** Start Material shown **
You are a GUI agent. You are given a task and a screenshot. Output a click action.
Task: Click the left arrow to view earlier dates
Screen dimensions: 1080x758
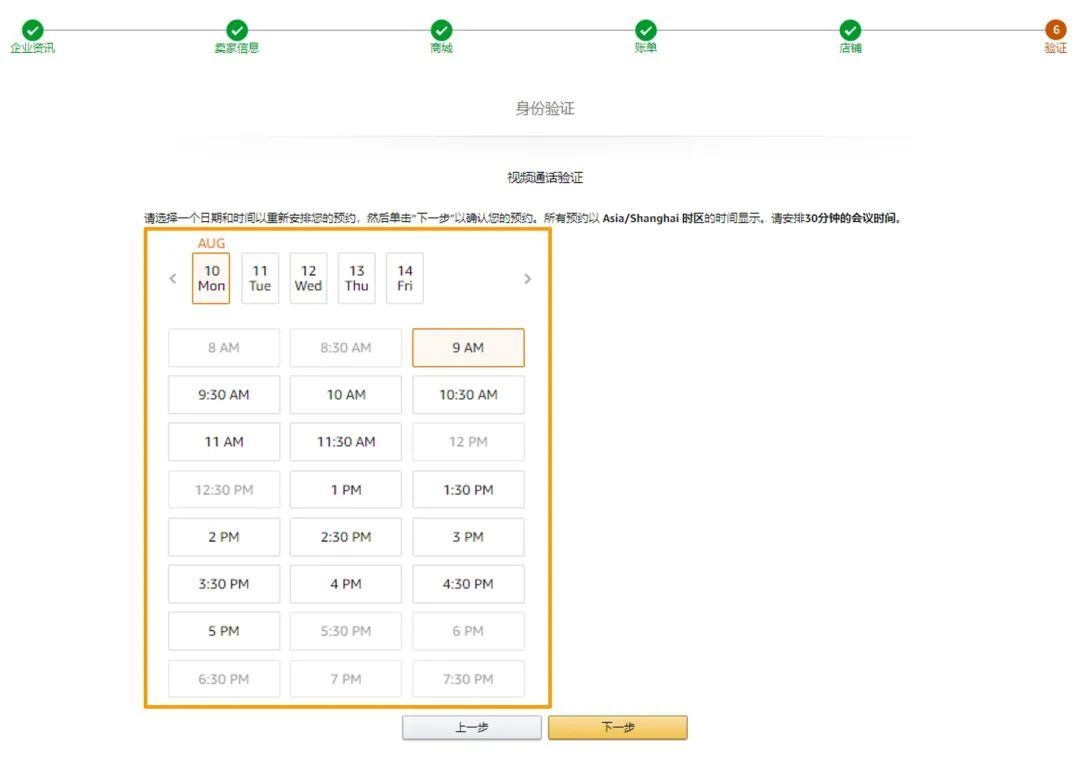click(172, 278)
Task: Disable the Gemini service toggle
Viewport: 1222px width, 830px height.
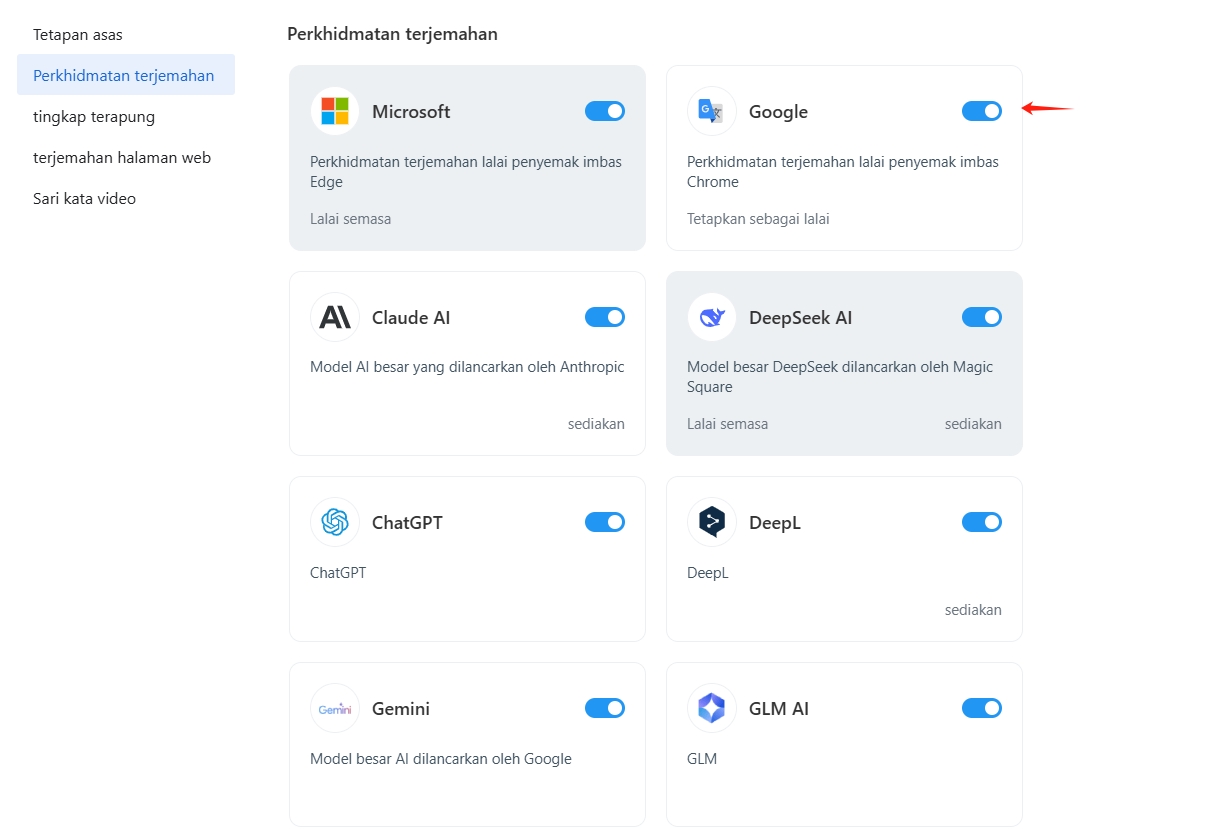Action: point(605,708)
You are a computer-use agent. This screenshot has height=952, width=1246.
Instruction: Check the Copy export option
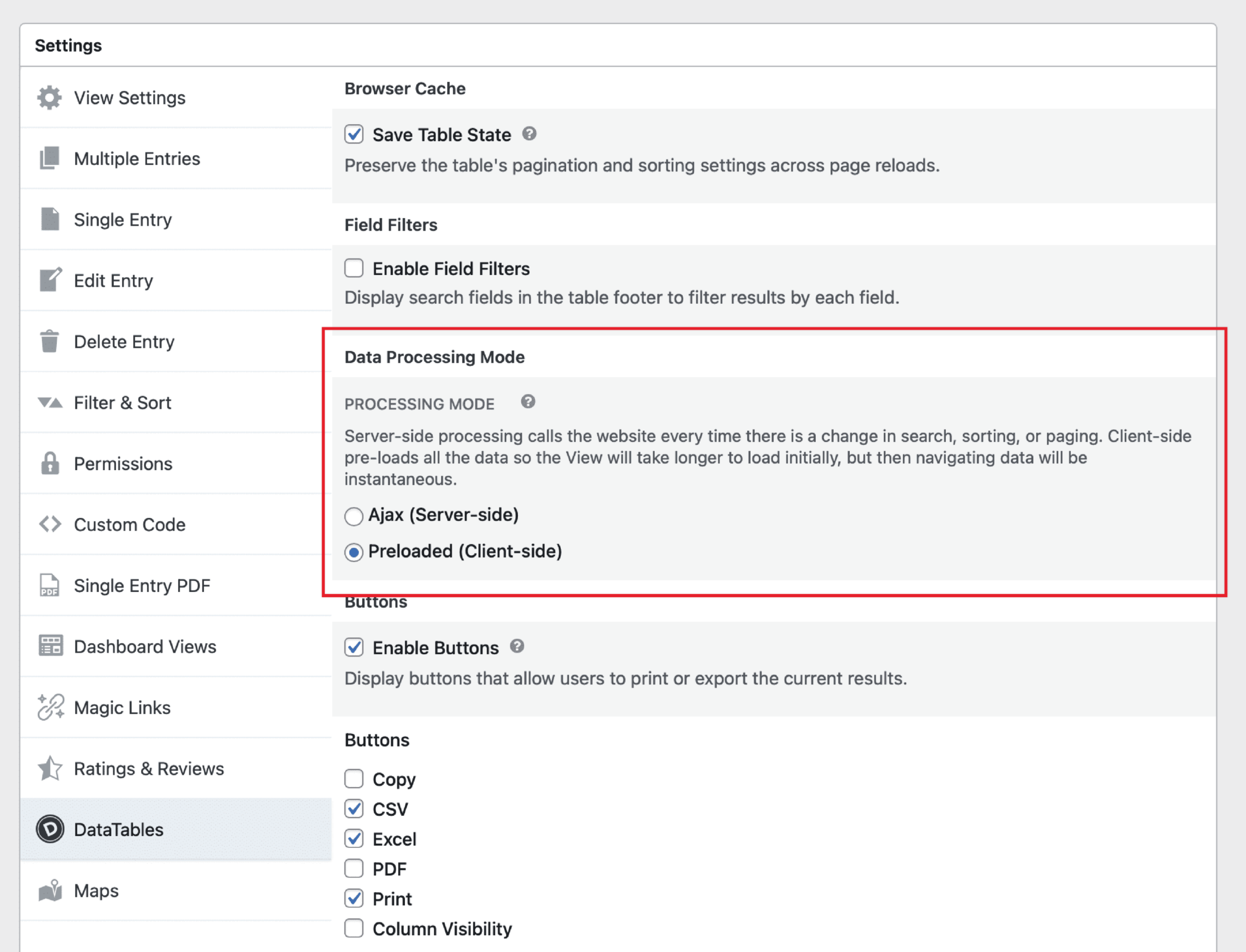(353, 779)
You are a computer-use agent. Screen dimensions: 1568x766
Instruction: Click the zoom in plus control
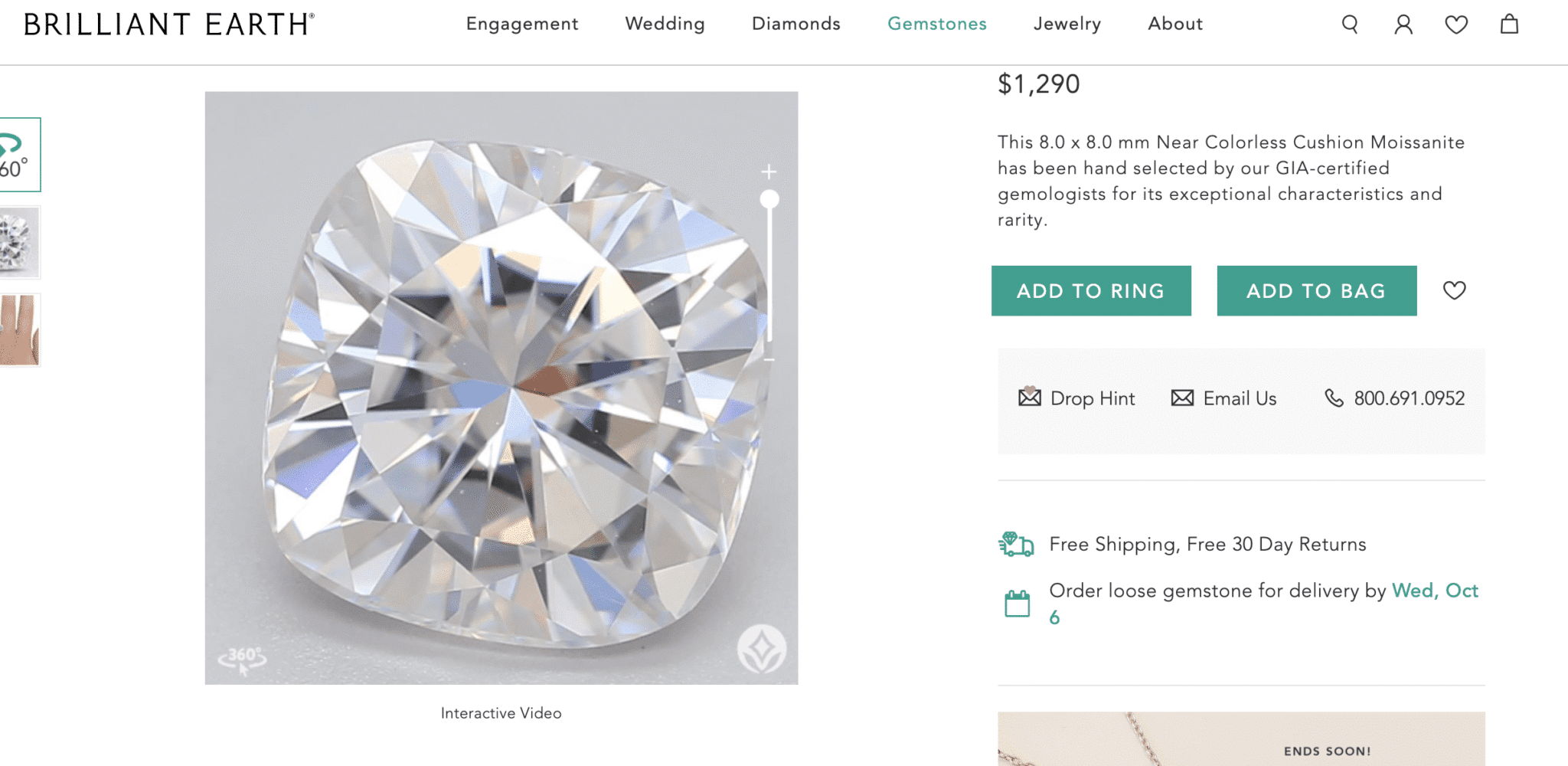coord(768,172)
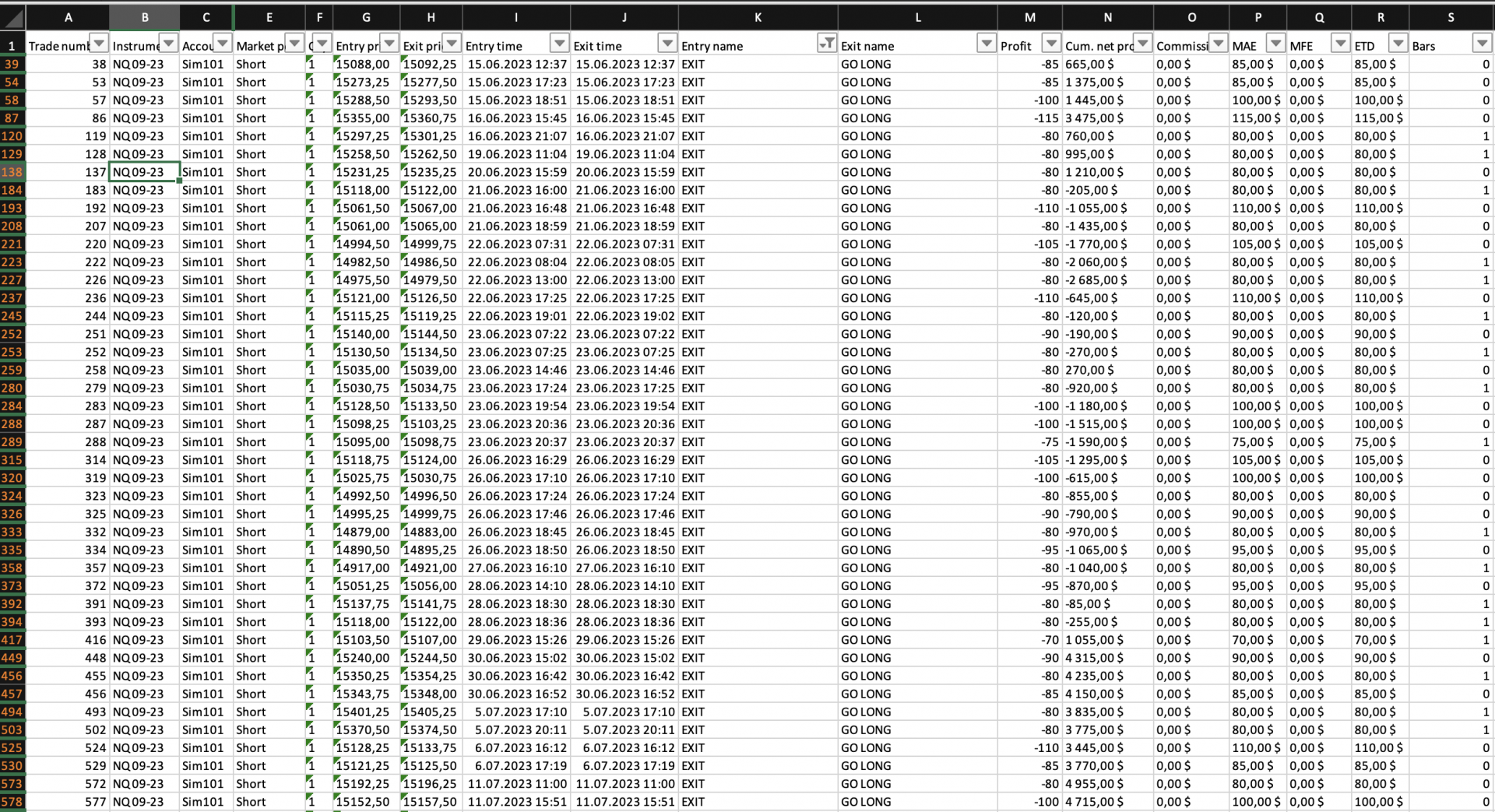
Task: Open the Profit column filter dropdown
Action: pyautogui.click(x=1050, y=44)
** End Material shown **
__Aim of the exercise__.
Repeat the whole listing above word for word, leaving out the pictures.

__Solution to this problem__.
You are a GUI agent. You are given a task and a screenshot. Output a click action.
Task: Click the left arrow to view earlier dates
Screen dimensions: 1080x758
click(172, 278)
Task: Disable the Gemini service toggle
Viewport: 1222px width, 830px height.
Action: point(605,708)
You are a computer-use agent. This screenshot has height=952, width=1246.
Instruction: Check the Copy export option
(353, 779)
You are a computer-use agent. Screen dimensions: 1568x766
Instruction: Click the zoom in plus control
coord(768,172)
Task: Open the Profit column filter dropdown
Action: pyautogui.click(x=1050, y=44)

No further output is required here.